Pour ces actions, Snowden lui aussi est confronté à des accusations s'appuyant sur la loi Espionnage Act et il est actuellement la cible d'une campagne mondiale pour le contraindre à retourner aux États-Unis. L'affirmation du gouvernement selon laquelle il va bénéficier de la « procédure requise » [due process] s'il est capturé est ridicule quand on voit le traitement de Manning, qui, en plus d'être jugé par un tribunal militaire, a été soumis à des mois d'abus que le rapporteur spécial des Nations-unies sur la torture a qualifiés de « cruels, inhumains et dégradants. »
La bande des criminels qui osent se faire les juges de Manning est le véritable ennemi du peuple américain. Durant des décennies, sous la bannière frauduleuse de la « guerre contre le terrorisme, » ils ont agi avec « des intentions malveillantes » (comme Manning est accusé de l'avoir fait) pour saper les droits démocratiques. Ils ont mené des guerres illégales à l'étranger et, dans la foulée de l'effondrement financier de 2008, ils ont organisé un transfert massif de richesses vers l'aristocratie financière.
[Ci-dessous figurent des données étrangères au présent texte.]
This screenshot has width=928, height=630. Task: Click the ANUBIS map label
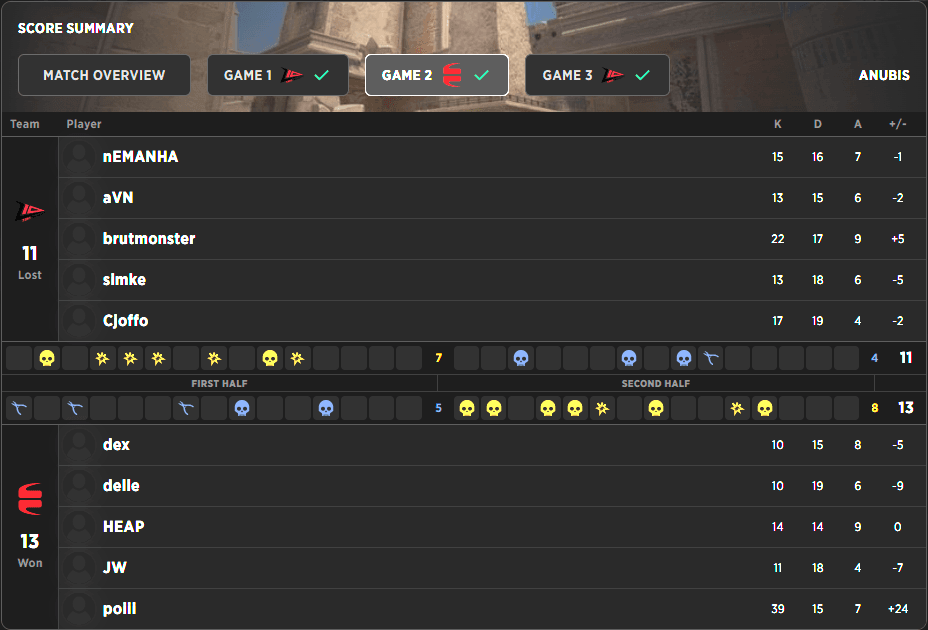click(884, 75)
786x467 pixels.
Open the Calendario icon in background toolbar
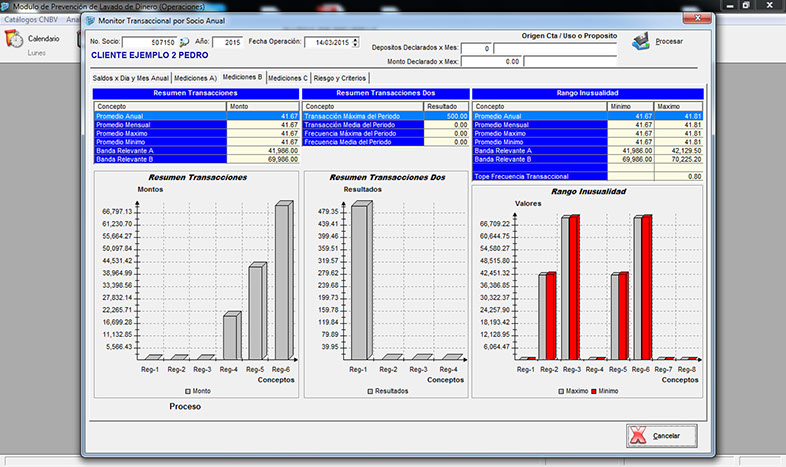[14, 39]
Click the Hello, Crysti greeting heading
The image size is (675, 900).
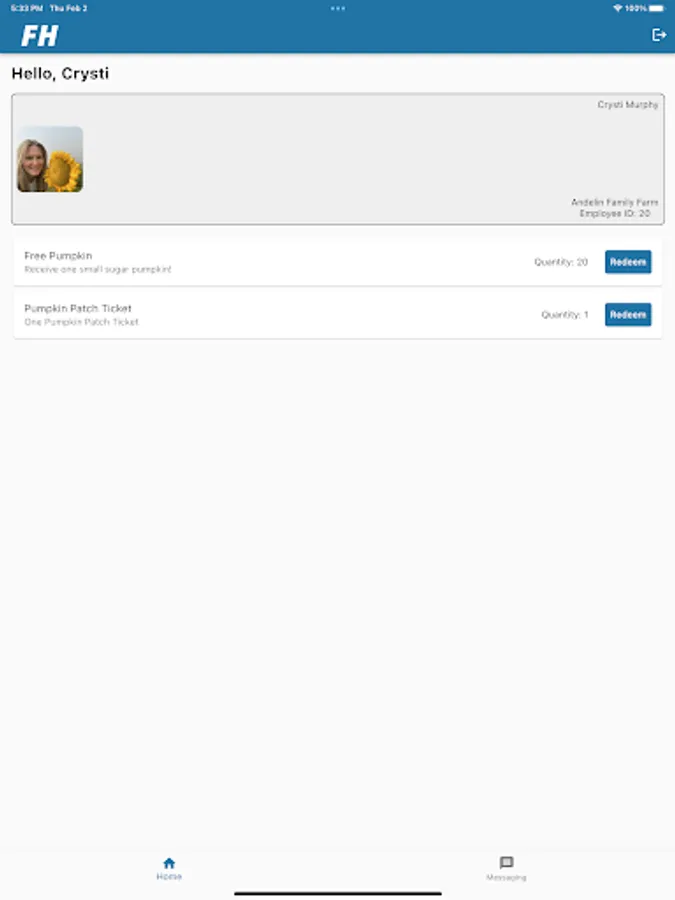pos(60,73)
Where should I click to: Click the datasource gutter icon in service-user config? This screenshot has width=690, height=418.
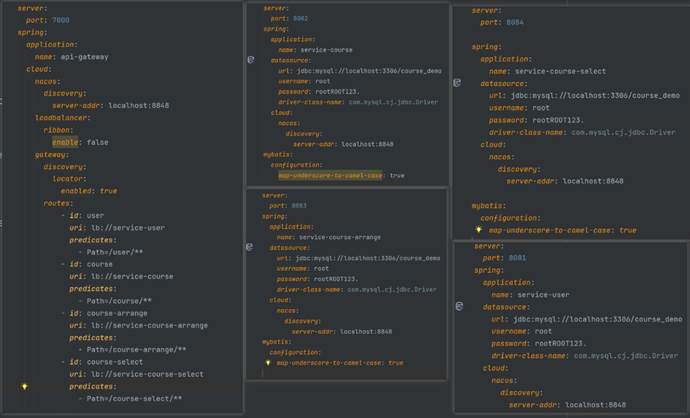click(x=457, y=306)
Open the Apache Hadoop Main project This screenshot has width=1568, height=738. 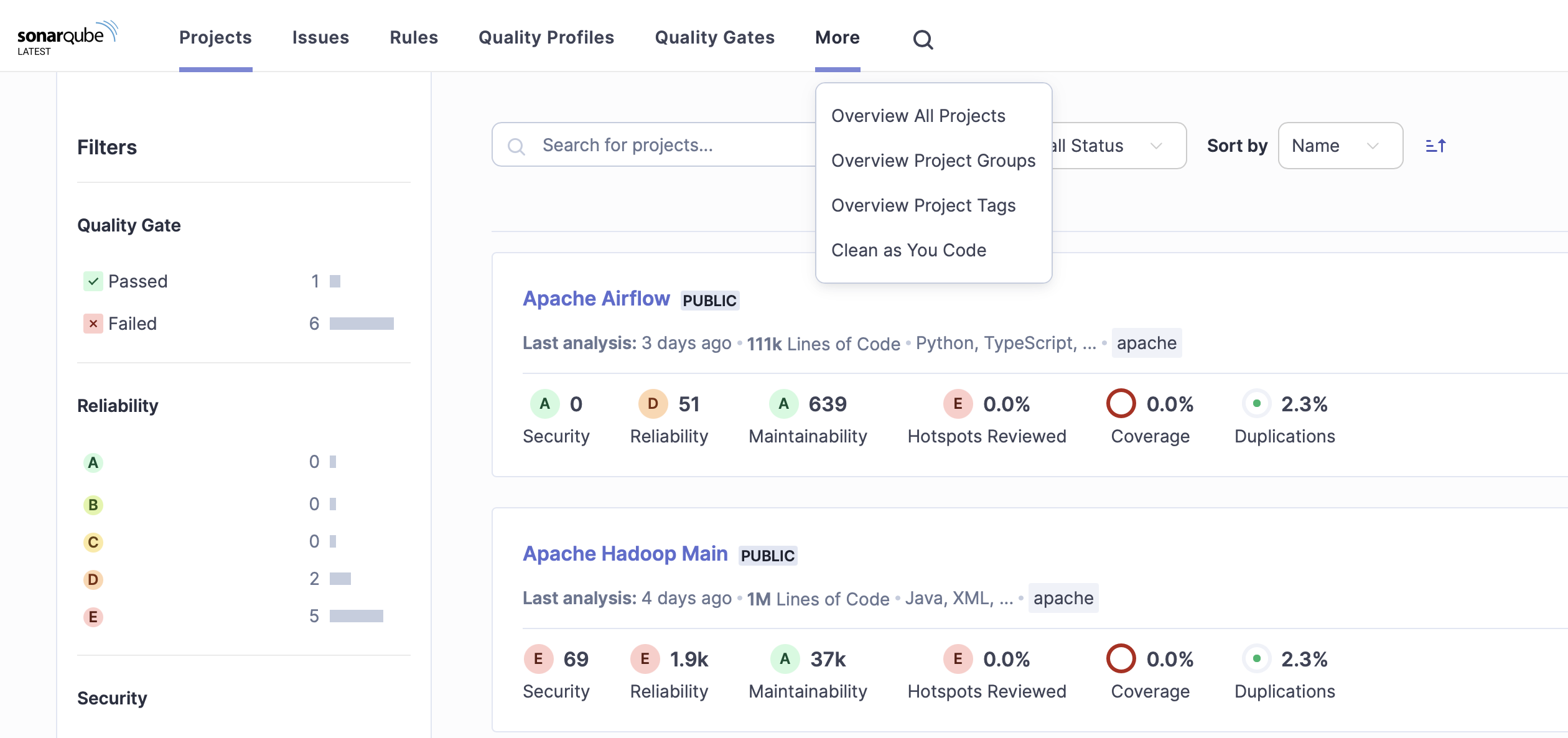tap(625, 554)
Le président et de hauts responsables de son gouvernement, les chefs de l'armée et des agences de renseignement, leurs larbins républicains et démocrates du Congrès qui savaient tout et ont tout approuvé, les juges qui ont validé chaque loi illégale et inconstitutionnelle – ce sont eux et non Manning, Assange et Snowden qui méritent d'être poursuivis, jugés, reconnus coupables et condamnés.